Stock market wonks may love those layoffs -- they love anything that makes the next quarter look good and don't much care about what things like that do to a company's long-term future -- but $7.2 bIllion is real money, even for Microsoft.
But that isn't all the money that Microsoft is throwing around in the great unwinding of Nokia. The company will have to spend $1.1 billion to $1.6 billion to reduce its workforce, with about half that amount going toward the Nokia layoffs. So tack another $550 million to $800 million on to the Nokia bill.
But at least Microsoft benefits from Nokia's lineup of mobile phones, right? Not so much. Microsoft last week also said it was giving up on Nokia's low-end feature phones and its Nokia X Android phones. Microsoft CEO Satya Nadella wants to focus on Windows Phone 8.x instead.
Second-guessing the CEOs of high-profile companies is great sport. Usually you can concede that the CEO might be on the right track, though you might have done things differently. In this case, however, all I can do is scratch my head. Really, Nadella? You're going to bet everything on devices that rely on a mobile operating system that's a distant third to Android and iOS -- an operating system that's actually falling further behind its rivals?
Everything I've seen makes me think that Nokia's days are numbered. Mind you, Nokia was already in trouble before Microsoft took over, but this acquisition has been a case of taking a bad situation and making it worse.
Things started to sour once a critical mass of consumers started turning away from feature phones in favor of smartphones. Nokia's Symbian was a great operating system for feature phones, but it doesn't work at all well on smartphones. Once it recognized that it needed a Symbian successor, Nokia floundered about, experimenting with several Linux-based operating systems, such as Maemo, Tizen and MeeGo, but they went nowhere. Apparently not wanting to offer me-too Android smartphones, it steered clear of that operating system (until shortly before the Microsoft deal closed, that is). Samsung, meanwhile, went all in for Android and has done very well with its Android smartphones and tablets.
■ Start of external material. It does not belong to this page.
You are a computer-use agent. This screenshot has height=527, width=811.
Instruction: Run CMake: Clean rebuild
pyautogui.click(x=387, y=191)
As Nokia began to wobble, it hired as its CEO Stephen Elop, then the head of Microsoft's business division. At the start of his tenure, Nokia had a 34.2% share of the global smartphone market (http://blogs.computerworld.com/management/22845/stephen-elops-reward-running-nokia-ground-25-million). Three years later, as Elop engineered the sale to Microsoft, Nokia's share of the global smartphone market had declined to a lousy 3%. In the midst of that death spiral, on Sept. 4, 2012, Elop introduced Nokia's new topline Windows Phone, the Lumia 920. The next day, I wrote, "The truth about the viability of Windows Phone 8 can be seen by the simple fact that after Nokia introduced the new model its stock dived over 13%. Any questions?"